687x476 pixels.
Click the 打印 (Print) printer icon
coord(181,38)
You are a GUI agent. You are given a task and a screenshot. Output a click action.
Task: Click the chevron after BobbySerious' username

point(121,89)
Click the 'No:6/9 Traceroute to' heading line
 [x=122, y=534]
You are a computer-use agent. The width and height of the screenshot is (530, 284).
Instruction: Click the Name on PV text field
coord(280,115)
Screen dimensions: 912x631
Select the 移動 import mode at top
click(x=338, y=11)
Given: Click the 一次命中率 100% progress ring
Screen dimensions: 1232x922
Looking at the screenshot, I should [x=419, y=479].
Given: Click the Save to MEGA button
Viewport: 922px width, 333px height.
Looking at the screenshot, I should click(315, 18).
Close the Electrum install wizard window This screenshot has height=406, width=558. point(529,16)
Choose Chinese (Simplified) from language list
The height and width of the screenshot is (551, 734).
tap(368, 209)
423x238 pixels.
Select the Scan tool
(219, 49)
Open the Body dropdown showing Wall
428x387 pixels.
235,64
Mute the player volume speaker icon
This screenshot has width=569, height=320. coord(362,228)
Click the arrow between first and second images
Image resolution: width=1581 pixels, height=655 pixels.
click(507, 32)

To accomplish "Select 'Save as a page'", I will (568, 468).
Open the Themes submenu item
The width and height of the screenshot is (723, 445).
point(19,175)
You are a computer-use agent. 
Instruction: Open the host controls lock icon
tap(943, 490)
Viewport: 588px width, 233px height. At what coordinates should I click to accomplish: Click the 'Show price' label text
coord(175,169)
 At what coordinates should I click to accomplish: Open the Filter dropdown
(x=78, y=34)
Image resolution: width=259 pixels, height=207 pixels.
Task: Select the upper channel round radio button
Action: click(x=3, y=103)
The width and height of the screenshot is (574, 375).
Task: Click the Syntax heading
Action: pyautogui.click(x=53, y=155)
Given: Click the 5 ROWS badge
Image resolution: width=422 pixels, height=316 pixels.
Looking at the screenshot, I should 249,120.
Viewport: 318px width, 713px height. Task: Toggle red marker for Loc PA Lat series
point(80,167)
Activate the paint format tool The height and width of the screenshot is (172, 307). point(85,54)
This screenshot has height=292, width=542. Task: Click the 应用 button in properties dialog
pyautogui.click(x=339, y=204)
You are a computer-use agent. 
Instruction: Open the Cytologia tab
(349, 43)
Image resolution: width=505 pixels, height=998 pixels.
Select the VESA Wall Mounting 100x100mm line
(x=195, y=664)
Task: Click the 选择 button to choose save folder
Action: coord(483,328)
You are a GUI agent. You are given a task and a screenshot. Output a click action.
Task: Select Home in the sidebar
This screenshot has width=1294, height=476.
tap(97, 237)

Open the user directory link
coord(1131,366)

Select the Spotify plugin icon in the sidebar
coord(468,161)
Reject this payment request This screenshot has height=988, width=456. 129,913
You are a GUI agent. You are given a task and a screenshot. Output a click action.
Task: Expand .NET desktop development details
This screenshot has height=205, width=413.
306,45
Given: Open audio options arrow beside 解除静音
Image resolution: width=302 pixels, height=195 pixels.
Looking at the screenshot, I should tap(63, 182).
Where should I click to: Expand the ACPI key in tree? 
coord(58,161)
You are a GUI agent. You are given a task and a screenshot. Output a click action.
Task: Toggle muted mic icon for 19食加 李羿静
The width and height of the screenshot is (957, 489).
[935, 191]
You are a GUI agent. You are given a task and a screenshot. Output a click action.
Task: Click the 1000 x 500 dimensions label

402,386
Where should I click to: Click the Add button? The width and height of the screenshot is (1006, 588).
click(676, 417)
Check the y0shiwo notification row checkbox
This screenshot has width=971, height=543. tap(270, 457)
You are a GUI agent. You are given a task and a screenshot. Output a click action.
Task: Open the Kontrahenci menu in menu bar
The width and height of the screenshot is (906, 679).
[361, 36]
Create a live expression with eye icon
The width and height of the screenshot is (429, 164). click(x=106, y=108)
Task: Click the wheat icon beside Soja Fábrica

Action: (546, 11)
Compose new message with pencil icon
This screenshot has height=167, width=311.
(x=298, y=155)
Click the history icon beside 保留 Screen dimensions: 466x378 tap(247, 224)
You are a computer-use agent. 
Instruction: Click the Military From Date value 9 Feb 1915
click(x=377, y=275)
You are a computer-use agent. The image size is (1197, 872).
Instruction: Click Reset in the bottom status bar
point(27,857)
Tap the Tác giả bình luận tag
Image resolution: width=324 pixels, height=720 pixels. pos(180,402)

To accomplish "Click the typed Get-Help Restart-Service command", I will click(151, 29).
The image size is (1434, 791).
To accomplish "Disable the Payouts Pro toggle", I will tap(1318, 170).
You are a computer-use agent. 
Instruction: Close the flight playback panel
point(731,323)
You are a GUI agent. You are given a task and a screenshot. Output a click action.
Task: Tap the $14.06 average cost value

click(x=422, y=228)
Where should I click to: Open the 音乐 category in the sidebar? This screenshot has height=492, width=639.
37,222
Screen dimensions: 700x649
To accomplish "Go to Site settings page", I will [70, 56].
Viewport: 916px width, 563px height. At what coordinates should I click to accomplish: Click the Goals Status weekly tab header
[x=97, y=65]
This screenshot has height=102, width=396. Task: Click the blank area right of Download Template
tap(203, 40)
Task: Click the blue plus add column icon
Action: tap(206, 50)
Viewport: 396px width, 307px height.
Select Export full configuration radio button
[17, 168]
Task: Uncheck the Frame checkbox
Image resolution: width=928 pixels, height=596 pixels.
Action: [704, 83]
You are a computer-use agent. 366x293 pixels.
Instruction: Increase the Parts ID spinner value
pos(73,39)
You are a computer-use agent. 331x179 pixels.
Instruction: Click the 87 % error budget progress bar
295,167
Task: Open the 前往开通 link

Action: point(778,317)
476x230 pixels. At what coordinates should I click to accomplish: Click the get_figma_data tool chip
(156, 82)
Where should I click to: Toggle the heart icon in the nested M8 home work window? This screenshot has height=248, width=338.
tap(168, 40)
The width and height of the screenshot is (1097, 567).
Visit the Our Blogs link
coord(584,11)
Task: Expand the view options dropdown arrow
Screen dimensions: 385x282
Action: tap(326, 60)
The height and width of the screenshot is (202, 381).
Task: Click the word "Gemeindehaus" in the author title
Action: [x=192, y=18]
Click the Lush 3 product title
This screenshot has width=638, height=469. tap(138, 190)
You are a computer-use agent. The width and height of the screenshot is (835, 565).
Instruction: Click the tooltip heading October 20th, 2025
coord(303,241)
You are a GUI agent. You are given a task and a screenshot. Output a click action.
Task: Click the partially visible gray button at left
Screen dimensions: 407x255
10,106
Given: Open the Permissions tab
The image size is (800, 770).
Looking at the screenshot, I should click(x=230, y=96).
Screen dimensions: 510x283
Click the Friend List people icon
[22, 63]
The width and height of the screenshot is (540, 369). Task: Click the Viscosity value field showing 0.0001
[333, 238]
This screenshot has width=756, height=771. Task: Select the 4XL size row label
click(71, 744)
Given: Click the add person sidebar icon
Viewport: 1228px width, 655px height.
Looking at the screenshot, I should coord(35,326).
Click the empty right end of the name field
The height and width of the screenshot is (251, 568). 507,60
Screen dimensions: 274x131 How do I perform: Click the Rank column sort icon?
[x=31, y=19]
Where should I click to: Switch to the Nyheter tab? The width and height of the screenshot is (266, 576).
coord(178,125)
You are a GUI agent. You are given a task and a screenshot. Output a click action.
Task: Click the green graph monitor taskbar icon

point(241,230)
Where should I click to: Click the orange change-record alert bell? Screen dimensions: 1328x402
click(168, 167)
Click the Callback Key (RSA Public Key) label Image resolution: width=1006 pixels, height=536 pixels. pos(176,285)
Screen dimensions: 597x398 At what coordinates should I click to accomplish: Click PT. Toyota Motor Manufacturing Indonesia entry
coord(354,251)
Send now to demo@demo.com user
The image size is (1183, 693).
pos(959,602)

Task to complete:
Through the line that contains "Given: Click the 5 ROWS badge", copy the material above exactly, beginning at its first line and including nothing more.

Expected output:
687x476 pixels.
Click the 打印 (Print) printer icon
coord(181,38)
You are a GUI agent. You are given a task and a screenshot. Output a click action.
Task: Click the chevron after BobbySerious' username

point(121,89)
Click the 'No:6/9 Traceroute to' heading line
 [x=122, y=534]
You are a computer-use agent. The width and height of the screenshot is (530, 284).
Instruction: Click the Name on PV text field
coord(280,115)
Screen dimensions: 912x631
Select the 移動 import mode at top
click(x=338, y=11)
Given: Click the 一次命中率 100% progress ring
Screen dimensions: 1232x922
Looking at the screenshot, I should [x=419, y=479].
Given: Click the Save to MEGA button
Viewport: 922px width, 333px height.
Looking at the screenshot, I should click(315, 18).
Close the Electrum install wizard window This screenshot has height=406, width=558. point(529,16)
Choose Chinese (Simplified) from language list
The height and width of the screenshot is (551, 734).
tap(368, 209)
423x238 pixels.
Select the Scan tool
(219, 49)
Open the Body dropdown showing Wall
428x387 pixels.
235,64
Mute the player volume speaker icon
This screenshot has width=569, height=320. coord(362,228)
Click the arrow between first and second images
Image resolution: width=1581 pixels, height=655 pixels.
click(507, 32)

To accomplish "Select 'Save as a page'", I will (568, 468).
Open the Themes submenu item
The width and height of the screenshot is (723, 445).
point(19,175)
You are a computer-use agent. 
Instruction: Open the host controls lock icon
tap(943, 490)
Viewport: 588px width, 233px height. At what coordinates should I click to accomplish: Click the 'Show price' label text
coord(175,169)
 At what coordinates should I click to accomplish: Open the Filter dropdown
(x=78, y=34)
Image resolution: width=259 pixels, height=207 pixels.
Task: Select the upper channel round radio button
Action: click(x=3, y=103)
The width and height of the screenshot is (574, 375).
Task: Click the Syntax heading
Action: pyautogui.click(x=53, y=155)
Given: Click the 5 ROWS badge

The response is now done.